Nasty things like Asperger’s or Alzheimer’s are hardly uncommon, but surely such unpleasant possibilities are good reasons for pondering the eventuality. Like everybody else, I would certainly like the end to be brief and breezy, with an iced Campari in my hand and cheery Dvorak playing in the background, or calm and quiet, drifting in my sleep into that undiscovered country from whose bourn no traveller returns. But I have limited control over the manner of my exit.
But a few other things can be controlled, and I think I may as well say what I would prefer.
The one thing I don’t want is that anybody makes a fuss about my departure. I am not Goethe or Gandhi. I would not leave a void of any kind. I would simply, like my father or his father before him, disappear without a trace. The latter died before I was born and my father – that gentle, caring man – I still miss. If someone misses me, it will be an unreceived but very precious gift. Let it be just a quiet sigh in the evening air.
I would not like a ceremony or a memorial meeting where people beat their breasts and give long speeches. If two or more want to sit and share a reminiscence, that would not raise my brow, but I certainly don’t want a religious rite. I have attended churches and temples, mosques and synagogues, and read religious texts, in different languages, with great respect and interest. But I don’t believe in the hereafter and have no faith in a deity up in the clouds. I have lived with joy among people; their affection, not piety as defined by some priest, is what I care for.
I have seen some ghastly funerals and presided over a few as a part of my consular work. I have also heard of exorbitantly priced coffins and attendant rituals. I would prefer to be unceremoniously cremated, in the cheapest wooden box money can buy. My ashes, useless like all other ash, should be unhesitatingly dumped, unless my daughters care to retain a thimble of it. Despite my general distaste of ‘big’ people and my comfort with ‘ordinary’ people, I realize my life hasn’t been one with which ordinary people can identify. At least, in the way I depart I would like to underscore my utter ordinariness.
For most of my life, I have earned more than I needed. Maybe because I never yearned for caviar or cruises. If I have often bought deluxe cars, it was mostly because I understood little of automobiles and wanted something that moved without the need of a nudge. The other thing I continue to splurge on is the computers I use. I always special-order the PCs and Macs I buy, and I buy the most current and potent. I am reluctant to compromise on the things that are not only key to my work but gateways to my ideas. Ideas generate in the head but need the grist of information, literature and music. At least for me. I have always cared little for money but I wanted enough not to have to think about it.
I am not Methuselah and, given the present state of science, I don’t care for the idea of a very long life. I enjoy living, feeling the bright sun on my head and the strong breeze on my face, and I would like to live while my limbs function and my mind is still excited by a new idea or news headline. My friends, whose ranks daily dwindle and rarely surge, have importance for me they scarcely imagine; they enliven my days and stimulate my nights. Missing their warmth may be closest to the Norwegian concept of a frigid hell.
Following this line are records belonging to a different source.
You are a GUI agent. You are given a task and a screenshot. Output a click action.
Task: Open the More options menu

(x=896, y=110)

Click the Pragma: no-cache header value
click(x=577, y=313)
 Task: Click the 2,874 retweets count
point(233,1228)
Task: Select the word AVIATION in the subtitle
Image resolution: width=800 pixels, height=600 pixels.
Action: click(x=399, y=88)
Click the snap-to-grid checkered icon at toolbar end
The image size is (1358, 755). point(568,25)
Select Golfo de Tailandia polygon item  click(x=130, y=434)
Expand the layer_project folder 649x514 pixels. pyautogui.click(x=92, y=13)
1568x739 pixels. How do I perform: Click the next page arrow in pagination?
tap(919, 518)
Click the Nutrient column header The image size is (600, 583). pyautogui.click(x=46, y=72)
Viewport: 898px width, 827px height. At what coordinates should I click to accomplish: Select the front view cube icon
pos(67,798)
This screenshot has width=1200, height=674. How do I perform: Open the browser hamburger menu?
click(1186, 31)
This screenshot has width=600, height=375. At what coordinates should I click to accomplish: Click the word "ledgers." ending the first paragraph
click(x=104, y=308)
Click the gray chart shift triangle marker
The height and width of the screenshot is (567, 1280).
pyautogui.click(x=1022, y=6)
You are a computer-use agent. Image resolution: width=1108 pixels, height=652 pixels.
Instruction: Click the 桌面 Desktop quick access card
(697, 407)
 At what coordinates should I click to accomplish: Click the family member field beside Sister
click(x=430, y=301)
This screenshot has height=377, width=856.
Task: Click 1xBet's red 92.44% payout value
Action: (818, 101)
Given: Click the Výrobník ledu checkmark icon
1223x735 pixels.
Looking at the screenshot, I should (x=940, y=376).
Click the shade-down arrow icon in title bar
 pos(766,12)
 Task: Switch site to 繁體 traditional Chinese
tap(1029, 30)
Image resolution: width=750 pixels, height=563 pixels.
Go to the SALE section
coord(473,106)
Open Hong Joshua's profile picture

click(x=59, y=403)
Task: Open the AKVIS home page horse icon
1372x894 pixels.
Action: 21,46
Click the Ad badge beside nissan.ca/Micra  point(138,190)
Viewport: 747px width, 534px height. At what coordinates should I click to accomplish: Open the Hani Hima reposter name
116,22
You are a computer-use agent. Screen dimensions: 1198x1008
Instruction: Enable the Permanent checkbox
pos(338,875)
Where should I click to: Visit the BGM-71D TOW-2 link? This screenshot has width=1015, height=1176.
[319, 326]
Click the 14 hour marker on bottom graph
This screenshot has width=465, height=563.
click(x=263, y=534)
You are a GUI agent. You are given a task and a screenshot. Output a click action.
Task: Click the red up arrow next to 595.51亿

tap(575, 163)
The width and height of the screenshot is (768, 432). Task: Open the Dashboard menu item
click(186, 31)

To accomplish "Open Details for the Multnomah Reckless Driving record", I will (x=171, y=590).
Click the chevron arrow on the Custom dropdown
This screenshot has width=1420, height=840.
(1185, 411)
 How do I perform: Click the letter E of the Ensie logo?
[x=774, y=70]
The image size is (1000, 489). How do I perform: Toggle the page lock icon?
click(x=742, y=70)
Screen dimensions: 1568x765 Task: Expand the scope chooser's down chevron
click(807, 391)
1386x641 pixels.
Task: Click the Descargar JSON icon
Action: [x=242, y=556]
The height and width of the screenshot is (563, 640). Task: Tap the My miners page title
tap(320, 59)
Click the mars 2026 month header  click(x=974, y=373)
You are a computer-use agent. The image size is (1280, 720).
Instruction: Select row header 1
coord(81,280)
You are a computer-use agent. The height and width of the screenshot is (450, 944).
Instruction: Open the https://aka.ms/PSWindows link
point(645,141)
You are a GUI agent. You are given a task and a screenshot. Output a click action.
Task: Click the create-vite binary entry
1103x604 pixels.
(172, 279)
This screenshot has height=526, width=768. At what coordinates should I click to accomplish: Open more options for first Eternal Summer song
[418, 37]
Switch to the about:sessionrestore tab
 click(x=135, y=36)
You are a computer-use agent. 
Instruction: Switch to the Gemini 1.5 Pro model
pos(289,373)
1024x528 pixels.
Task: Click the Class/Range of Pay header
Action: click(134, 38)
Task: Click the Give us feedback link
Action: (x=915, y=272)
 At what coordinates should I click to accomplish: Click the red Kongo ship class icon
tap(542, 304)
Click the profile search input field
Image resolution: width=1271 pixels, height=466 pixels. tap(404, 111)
The people I have loved were simply exquisite. The ones that loved me even more so. If they erred in that, their generosity far outstripped their sagacity. In that, they are blessed. Says my favorite Lloyd Webber song: Love will turn your world around – and that world will last forever.
I think it presumptuous to occupy a plot of land and reserve it for my remains, let alone foist a slab of stone or marble with my name on it. But if somebody were to write an epitaph for me, one could perhaps say, “He liked ideas and he had fun.” As Victor Hugo knew, ideas can screw even armies, and life is worth little if we don’t have some fun.
And it will be a special fun if my daughters send a thimbleful of my ashes back to India – for a kind friend to pour it into the lake on Southern Avenue, where for years I rowed a boat exuberantly every dawn as the sun slowly emerged.